- St. Cuthbert's Mission Location in Guyana
- Coordinates: 6°22′N 58°4′W﻿ / ﻿6.367°N 58.067°W
- Country: Guyana
- Region: Demerara-Mahaica (Region 4)
- Established: Late nineteenth-century
- Founded by: Joseph Ferguson

Government
- • Toshao: Timothy Andrews (2021–)

Area
- • Total: 621.60 km^{2} (240.00 sq mi)

Population (2013)
- • Total: 1,700
- • Density: 2.7/km^{2} (7.0/sq mi)
- Time zone: UTC-4

= St. Cuthbert's Mission =

St. Cuthbert's Mission (Lokono: Pakuri) is an Amerindian village on the Mahaica River in the Demerara-Mahaica region (Region 4) of Guyana. It comprises approximately 200 households. St. Cuthbert's is regarded by many people in Guyana as the "cultural capital" for Amerindians.

== History ==

St. Cuthbert's Mission was founded in the late 1800s by Joseph Ferguson, who was also the village's first Kafotay (chief in the Lokono language). At that time it was named "Pakuri" after the Platonia tree that was then plentiful in the area. The village was renamed St. Cuthbert's Mission when the first Anglican missionaries arrived and founded a Mission there on Saint Cuthbert's Day in 1889.
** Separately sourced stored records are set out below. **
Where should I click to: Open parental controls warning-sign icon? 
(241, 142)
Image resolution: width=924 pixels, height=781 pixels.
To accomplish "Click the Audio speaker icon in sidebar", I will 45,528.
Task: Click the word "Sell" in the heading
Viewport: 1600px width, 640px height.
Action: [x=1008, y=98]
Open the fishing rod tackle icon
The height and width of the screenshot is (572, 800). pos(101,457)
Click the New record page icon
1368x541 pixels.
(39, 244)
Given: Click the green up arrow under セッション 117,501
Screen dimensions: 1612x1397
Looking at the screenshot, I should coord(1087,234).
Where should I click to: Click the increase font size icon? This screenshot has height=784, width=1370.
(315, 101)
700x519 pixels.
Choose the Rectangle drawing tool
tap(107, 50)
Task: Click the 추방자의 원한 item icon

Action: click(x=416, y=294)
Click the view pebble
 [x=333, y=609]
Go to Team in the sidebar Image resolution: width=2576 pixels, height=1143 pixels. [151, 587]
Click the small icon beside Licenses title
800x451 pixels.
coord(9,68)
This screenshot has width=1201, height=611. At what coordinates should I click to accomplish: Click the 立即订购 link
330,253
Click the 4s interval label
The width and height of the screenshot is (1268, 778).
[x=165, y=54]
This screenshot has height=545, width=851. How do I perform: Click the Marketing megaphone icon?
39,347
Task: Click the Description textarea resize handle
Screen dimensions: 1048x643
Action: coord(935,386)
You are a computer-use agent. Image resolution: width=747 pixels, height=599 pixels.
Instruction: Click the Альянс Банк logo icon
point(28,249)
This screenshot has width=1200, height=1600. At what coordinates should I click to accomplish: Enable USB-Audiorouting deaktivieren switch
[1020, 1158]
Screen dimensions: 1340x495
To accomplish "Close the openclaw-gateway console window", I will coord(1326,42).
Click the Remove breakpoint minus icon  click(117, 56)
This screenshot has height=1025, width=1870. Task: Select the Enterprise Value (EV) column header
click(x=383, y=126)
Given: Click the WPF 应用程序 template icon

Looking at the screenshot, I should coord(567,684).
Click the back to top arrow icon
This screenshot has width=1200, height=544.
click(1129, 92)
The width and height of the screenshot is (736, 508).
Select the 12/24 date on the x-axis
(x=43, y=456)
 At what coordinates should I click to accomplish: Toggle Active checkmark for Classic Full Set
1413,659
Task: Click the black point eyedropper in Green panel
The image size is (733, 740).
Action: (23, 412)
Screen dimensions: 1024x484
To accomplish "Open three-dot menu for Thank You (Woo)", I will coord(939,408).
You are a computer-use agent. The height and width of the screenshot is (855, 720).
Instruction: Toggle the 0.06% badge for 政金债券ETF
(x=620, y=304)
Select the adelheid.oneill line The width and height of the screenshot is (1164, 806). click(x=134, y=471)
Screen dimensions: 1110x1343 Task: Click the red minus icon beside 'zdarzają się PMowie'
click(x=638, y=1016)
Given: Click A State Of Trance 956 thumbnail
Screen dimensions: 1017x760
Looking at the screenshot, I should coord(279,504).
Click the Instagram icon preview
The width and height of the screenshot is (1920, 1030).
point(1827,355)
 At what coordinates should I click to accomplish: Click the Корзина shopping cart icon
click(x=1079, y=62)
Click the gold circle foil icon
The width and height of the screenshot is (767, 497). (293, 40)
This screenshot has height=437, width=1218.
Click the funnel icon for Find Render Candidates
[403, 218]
In February 2011, St. Cuthbert's was hit by a major flood, with levels of accumulated water reaching 311.3 millimetres. The flood resulted in substantial loss of crops and personal property for many villagers. In September 2011, St. Cuthbert's hosted celebrations for Amerindian Heritage Month. The celebrations were attended by a number of senior government officials and thousands of visitors from Guyana and abroad.

== Geography ==

St. Cuthbert's Mission is situated on the left bank of the Mahaica River. It is surrounded by savannah and shrub lands on its east side, and dense vegetation on its west side. The nearest large settlements are the capital city, Georgetown (57 miles away) and Mahaica (65 miles away by river).

== Government ==

St. Cuthbert's Mission falls under the jurisdiction of the Region 4 (Demerara-Mahaica). However, one quarter of St. Cuthbert's titled communal village lands are in Region 5 (Mahaica-Berbice), with the other three quarters lying in Region 4.

Like most other Amerindian villages in Guyana (and in accordance with the constitutional Amerindian Act), St. Cuthbert's is governed by a Village Council under the leadership of a Toshao (or Chief). Toshaos are elected every three years, and are voted in by the local population in village elections. The council is made up of nine members, including the Toshao and an appointed secretary and treasurer. Village Council meetings are held monthly, on the last Saturday of every month.

== Economy ==

St. Cuthbert's was primarily a logging community, and logging provides one of the source of income for the village. Since the 1990s, a small number of villagers have found work with Omai Gold Mines Ltd. A few villagers also practice subsistence farming.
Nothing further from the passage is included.